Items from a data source
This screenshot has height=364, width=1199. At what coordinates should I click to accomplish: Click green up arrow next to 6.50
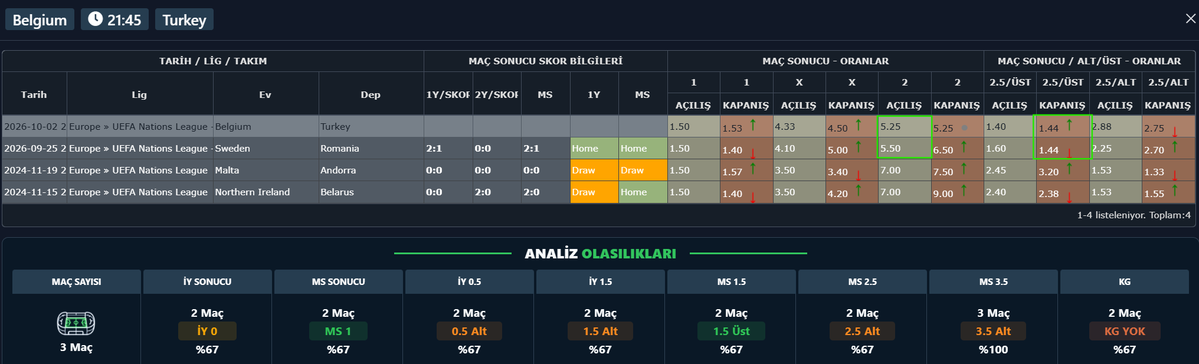pos(963,145)
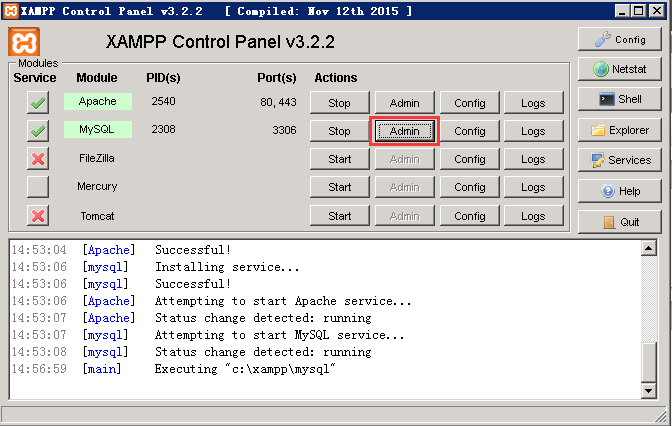Open Help with question mark icon
The image size is (672, 426).
click(x=621, y=191)
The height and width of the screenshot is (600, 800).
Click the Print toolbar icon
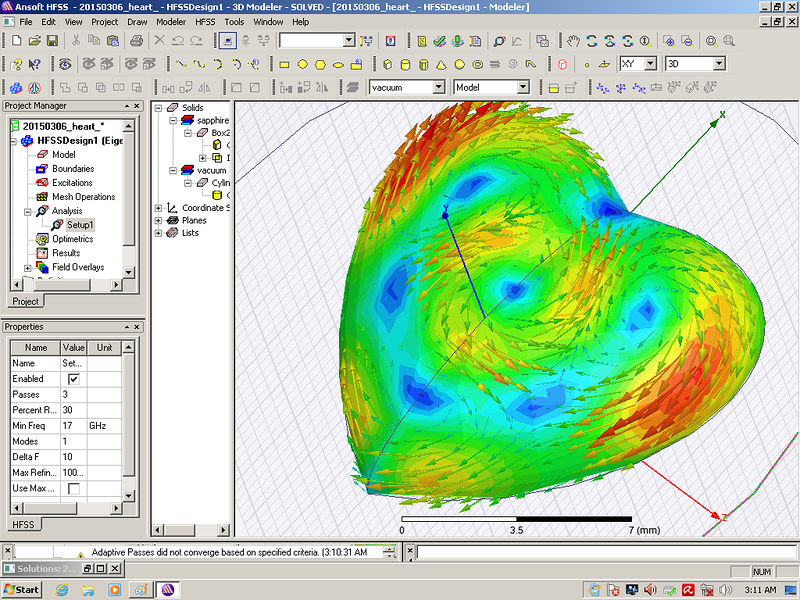click(x=136, y=41)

■ WHAT IS NEEDED
The copy starts at the line holding "The height and" and ends at the last line of the records above. Transcribe those lines exactly, pictures excluded.

■ WRITTEN ANSWER
The height and width of the screenshot is (600, 800).
Click the Print toolbar icon
click(x=136, y=41)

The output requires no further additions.